7G. Develop methods/technologies to directly assess diet from a patient specimen (e.g., from the microbiome or metabolome) rather than indirectly and inaccurately from diet records.
7H. Leverage existing consortia and data resources to identify known diet-AD relationships (positive or negative) that likely have microbiome underpinnings, and devise strategies to test these mechanistically.
7I. Develop AD-focused multi-omics data resources that include molecular read-outs of microbial activity that can be integrated with host genetics data to enable inference of causal relationships between AD risk loci and microbial observations.
7J. Enable integration of molecular read-outs of microbial with longitudinal clinical records, to enable unbiased and precise identification of microbial perturbations that may predispose individuals to dementia.
7K. Support the development of mobile health technologies to address the lack of true measures of the exposome (i.e., all exposures across the lifecourse) and the lack of longitudinal objective data on cognition at scale.

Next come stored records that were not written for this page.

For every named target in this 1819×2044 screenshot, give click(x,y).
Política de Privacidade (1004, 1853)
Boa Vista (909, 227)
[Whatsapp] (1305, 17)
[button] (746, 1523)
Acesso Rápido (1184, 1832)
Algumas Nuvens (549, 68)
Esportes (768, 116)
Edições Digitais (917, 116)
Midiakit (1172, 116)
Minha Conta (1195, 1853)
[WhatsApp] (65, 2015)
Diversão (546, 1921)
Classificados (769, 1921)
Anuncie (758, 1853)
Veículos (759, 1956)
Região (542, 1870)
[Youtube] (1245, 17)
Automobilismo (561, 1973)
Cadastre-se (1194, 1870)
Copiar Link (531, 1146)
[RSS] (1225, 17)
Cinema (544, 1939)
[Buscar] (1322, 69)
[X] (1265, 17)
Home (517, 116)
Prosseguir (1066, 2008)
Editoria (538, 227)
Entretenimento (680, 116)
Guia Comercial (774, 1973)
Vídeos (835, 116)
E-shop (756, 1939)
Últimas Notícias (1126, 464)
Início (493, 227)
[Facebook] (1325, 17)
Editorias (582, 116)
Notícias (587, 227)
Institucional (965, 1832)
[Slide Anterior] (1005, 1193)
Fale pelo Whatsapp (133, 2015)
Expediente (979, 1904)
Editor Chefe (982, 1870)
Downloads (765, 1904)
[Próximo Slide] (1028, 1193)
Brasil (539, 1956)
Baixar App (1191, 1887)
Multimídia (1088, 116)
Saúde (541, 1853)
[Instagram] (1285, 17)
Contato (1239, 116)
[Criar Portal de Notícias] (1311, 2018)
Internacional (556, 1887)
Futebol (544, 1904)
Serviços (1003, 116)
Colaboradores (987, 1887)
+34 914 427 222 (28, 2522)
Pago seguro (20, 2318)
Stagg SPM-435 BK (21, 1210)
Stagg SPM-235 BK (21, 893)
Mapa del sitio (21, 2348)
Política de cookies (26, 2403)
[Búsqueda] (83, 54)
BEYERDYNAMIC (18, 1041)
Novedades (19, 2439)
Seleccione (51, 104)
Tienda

7L. Develop and characterize polygenic animal models for LOAD and related dementias that faithfully reflect the heterogenous genetic and environmental etiology of these disorders including the impact of the exposome and diverse genetic backgrounds.
7M. Support multi-omic profiling of the pan-exposome in 3D cerebral organoids. Systematic perturbation of iPSC-derived cerebral organoids from AD cases and controls, with a range of exogenous factors (i.e., pathogens, toxicants, pollutants, etc.) to characterize the molecular, cellular and neuropathological networks that are perturbed by each factor, would enable the detection of shared, as well as distinct mechanisms that are associated with different aspects of the exposome.
7N. Develop open and democratized data resources and FAIR data practices to increase the reach of AD/ADRD-relevant exposome research across a wide-array of public, academic, industry, government and other stakeholder groups. Encourage the adoption of exposomics-related ontologies for data interoperability.